**Work instruction**
Could you please retype all of the data below exactly?

─── Data section ───

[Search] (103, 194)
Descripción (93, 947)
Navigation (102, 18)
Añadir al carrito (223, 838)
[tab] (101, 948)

───

**Answer to the problem**
[Search] (103, 194)
Descripción (93, 947)
Navigation (102, 18)
Añadir al carrito (223, 838)
[tab] (101, 948)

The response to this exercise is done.